(ABOUT THIS TASK)
Output, exactly as written, the lines below from the one that has "Viewport: 800px width, 600px" through the one that has "Task: Click the 删除 (Delete) toolbar icon"; nothing else, and no pictures.

(MATERIAL PROVIDED)
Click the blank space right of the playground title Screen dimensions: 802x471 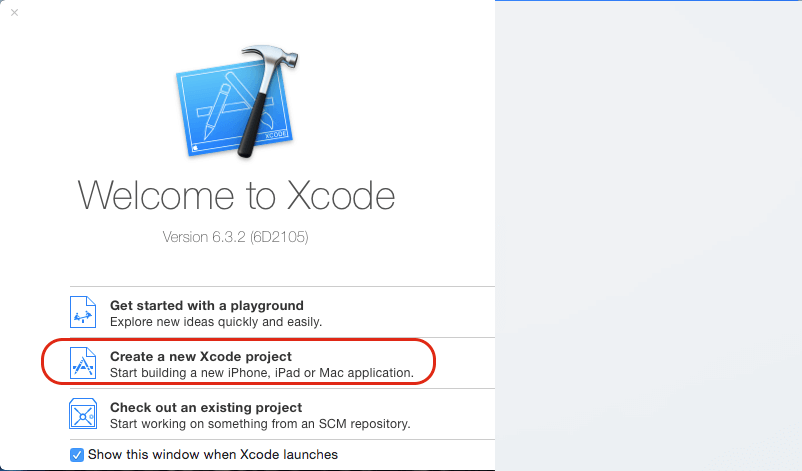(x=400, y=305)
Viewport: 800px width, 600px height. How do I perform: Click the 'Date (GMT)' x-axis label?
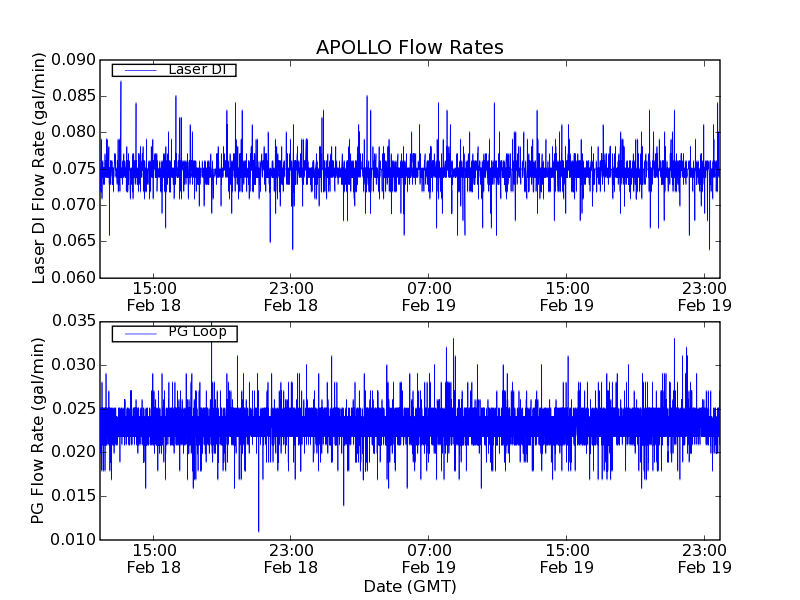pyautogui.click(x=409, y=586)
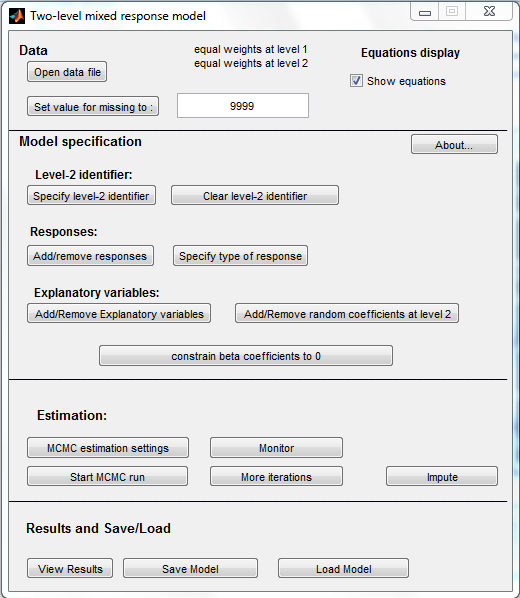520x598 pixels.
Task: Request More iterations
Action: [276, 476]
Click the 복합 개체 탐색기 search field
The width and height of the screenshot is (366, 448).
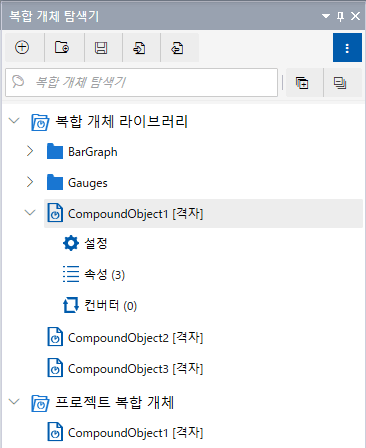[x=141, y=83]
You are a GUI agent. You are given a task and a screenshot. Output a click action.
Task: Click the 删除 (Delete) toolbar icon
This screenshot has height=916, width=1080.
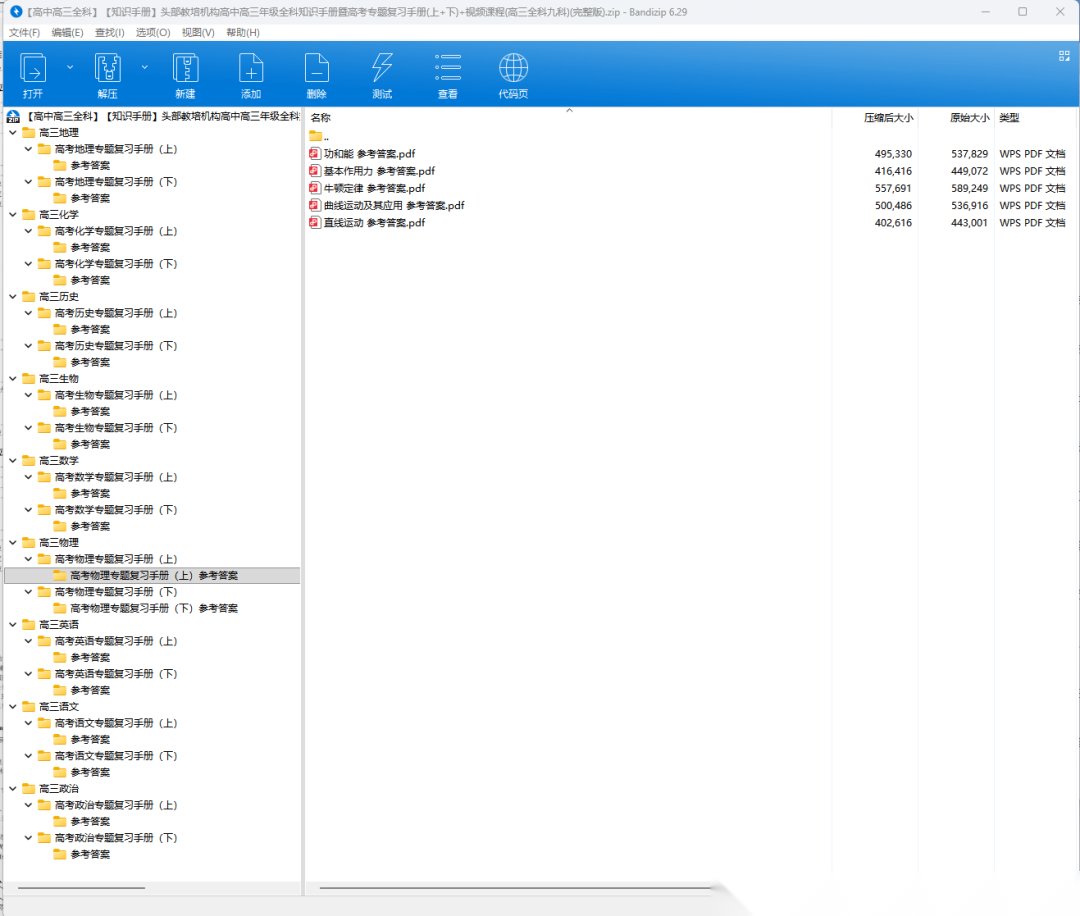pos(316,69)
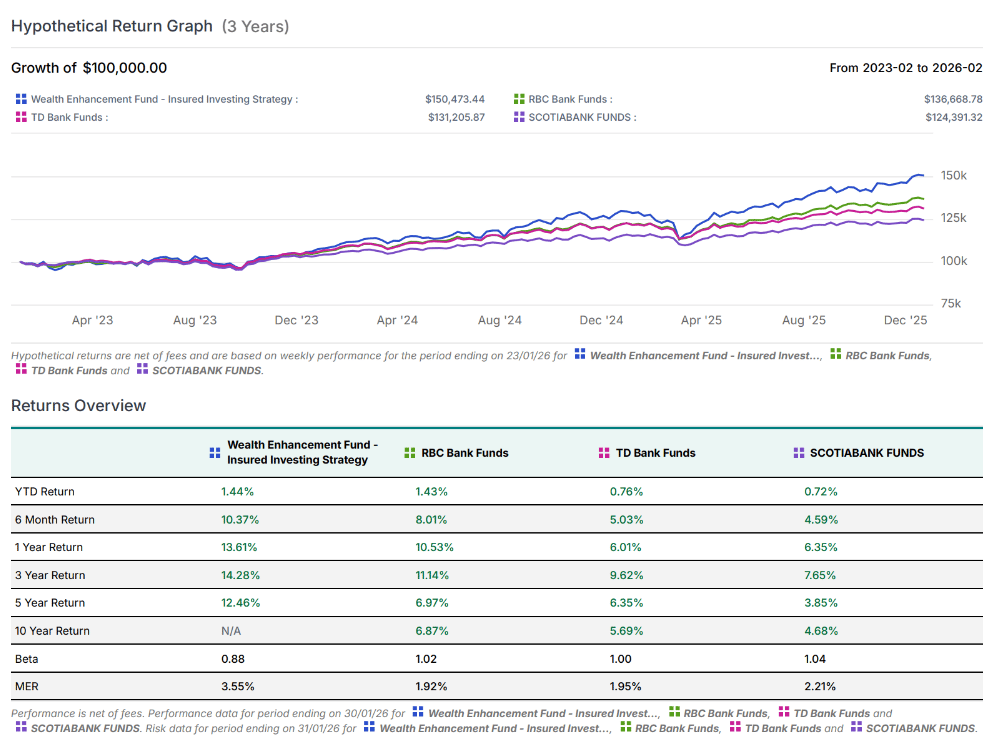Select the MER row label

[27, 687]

---

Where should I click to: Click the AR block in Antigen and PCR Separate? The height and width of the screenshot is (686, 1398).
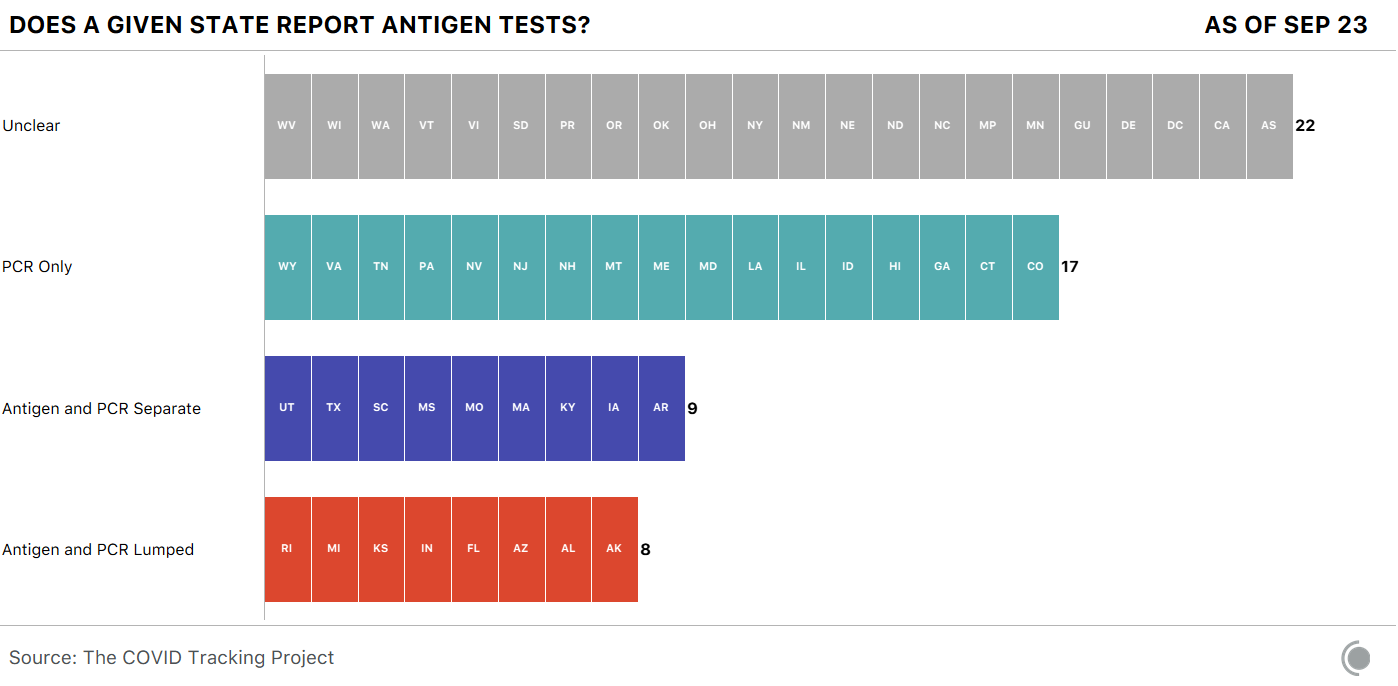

(RESPONSE AREA)
Viewport: 800px width, 600px height. How do I perform: Click the 'Date (GMT)' x-axis label?
pyautogui.click(x=409, y=586)
520x598 pixels.
Task: Request More iterations
Action: [276, 476]
Click the 복합 개체 탐색기 search field
The width and height of the screenshot is (366, 448).
[x=141, y=83]
You are a GUI agent. You are given a task and a screenshot. Output a click action.
Task: Click the 删除 (Delete) toolbar icon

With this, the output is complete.